Problem details:
This task calls for copying each line below that contains "Premier".

Data records:
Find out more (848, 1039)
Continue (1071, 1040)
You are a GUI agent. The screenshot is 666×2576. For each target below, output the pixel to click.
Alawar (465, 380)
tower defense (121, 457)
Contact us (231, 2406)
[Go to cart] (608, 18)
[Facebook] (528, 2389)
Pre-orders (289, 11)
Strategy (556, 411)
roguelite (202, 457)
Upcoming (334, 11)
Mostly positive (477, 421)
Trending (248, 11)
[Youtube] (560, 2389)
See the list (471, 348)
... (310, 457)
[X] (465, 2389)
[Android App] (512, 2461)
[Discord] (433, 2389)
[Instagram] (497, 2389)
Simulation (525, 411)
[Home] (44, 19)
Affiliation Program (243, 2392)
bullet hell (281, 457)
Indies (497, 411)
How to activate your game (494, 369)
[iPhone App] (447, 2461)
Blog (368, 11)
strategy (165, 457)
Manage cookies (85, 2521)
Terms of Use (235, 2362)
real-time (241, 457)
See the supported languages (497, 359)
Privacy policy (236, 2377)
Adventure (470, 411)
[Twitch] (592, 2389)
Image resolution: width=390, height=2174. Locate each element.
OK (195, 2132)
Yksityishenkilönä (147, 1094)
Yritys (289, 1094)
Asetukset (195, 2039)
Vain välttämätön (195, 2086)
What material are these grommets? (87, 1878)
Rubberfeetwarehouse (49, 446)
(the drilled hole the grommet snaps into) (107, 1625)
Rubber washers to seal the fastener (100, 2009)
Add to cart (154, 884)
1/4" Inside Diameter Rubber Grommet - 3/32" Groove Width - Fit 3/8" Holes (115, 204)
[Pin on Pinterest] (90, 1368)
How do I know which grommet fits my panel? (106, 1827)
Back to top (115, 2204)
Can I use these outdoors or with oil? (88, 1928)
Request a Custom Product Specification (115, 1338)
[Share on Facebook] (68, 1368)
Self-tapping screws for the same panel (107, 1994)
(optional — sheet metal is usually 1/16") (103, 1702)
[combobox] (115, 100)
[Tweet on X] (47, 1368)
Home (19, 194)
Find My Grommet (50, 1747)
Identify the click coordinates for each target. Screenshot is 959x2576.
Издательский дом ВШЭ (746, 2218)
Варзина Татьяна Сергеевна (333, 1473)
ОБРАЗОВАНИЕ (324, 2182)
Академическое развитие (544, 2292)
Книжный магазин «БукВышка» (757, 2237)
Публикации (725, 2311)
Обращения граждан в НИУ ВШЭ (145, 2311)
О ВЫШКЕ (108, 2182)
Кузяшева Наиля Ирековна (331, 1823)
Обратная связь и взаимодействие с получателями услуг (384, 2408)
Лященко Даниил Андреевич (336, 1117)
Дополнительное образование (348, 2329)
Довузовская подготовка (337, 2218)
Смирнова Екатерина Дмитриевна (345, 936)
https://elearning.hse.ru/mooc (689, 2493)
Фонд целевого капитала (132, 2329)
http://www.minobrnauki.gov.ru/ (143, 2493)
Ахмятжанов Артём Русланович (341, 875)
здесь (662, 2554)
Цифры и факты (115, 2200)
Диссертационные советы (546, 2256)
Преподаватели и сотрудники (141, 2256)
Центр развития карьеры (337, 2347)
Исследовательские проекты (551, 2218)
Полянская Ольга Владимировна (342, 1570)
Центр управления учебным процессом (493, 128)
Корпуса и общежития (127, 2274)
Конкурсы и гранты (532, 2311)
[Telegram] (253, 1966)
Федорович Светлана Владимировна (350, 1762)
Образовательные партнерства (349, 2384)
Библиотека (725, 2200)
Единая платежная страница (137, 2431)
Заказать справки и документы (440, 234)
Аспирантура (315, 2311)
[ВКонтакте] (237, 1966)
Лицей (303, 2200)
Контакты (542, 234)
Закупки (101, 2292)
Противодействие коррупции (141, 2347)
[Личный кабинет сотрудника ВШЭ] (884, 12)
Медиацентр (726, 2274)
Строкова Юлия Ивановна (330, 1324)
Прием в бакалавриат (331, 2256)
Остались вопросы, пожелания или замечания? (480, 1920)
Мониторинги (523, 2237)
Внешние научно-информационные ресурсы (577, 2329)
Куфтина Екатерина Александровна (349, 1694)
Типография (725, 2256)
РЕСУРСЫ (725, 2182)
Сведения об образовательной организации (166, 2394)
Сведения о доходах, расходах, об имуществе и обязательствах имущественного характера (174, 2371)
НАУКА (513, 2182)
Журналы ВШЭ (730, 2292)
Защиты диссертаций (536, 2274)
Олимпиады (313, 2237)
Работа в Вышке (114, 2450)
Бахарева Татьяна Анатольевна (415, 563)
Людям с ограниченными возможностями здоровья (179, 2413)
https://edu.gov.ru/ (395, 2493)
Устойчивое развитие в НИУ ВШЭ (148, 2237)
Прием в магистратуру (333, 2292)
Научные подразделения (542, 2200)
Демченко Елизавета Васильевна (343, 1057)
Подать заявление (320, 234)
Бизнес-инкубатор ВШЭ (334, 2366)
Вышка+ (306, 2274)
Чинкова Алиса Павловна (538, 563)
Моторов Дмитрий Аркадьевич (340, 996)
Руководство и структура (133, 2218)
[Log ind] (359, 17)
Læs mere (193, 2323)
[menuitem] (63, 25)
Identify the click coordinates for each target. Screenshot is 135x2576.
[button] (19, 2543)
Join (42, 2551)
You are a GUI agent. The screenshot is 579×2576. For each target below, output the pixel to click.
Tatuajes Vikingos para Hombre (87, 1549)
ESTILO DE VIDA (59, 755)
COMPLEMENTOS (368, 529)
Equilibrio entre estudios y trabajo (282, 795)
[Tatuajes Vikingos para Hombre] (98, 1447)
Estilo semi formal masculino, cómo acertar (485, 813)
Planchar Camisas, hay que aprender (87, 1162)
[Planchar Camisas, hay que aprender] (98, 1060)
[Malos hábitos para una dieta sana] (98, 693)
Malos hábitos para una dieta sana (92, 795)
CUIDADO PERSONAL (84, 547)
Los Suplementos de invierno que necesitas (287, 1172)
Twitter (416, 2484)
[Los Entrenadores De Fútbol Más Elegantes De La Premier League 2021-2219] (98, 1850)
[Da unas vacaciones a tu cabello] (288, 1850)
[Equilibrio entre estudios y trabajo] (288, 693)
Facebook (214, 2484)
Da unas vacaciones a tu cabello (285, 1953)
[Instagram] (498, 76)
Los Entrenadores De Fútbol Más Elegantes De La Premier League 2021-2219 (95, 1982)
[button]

Exercise output:
[Los Entrenadores De Fútbol Más Elegantes De La Premier League 2021-2219] (98, 1850)
Los Entrenadores De Fútbol Más Elegantes De La Premier League 2021-2219 (95, 1982)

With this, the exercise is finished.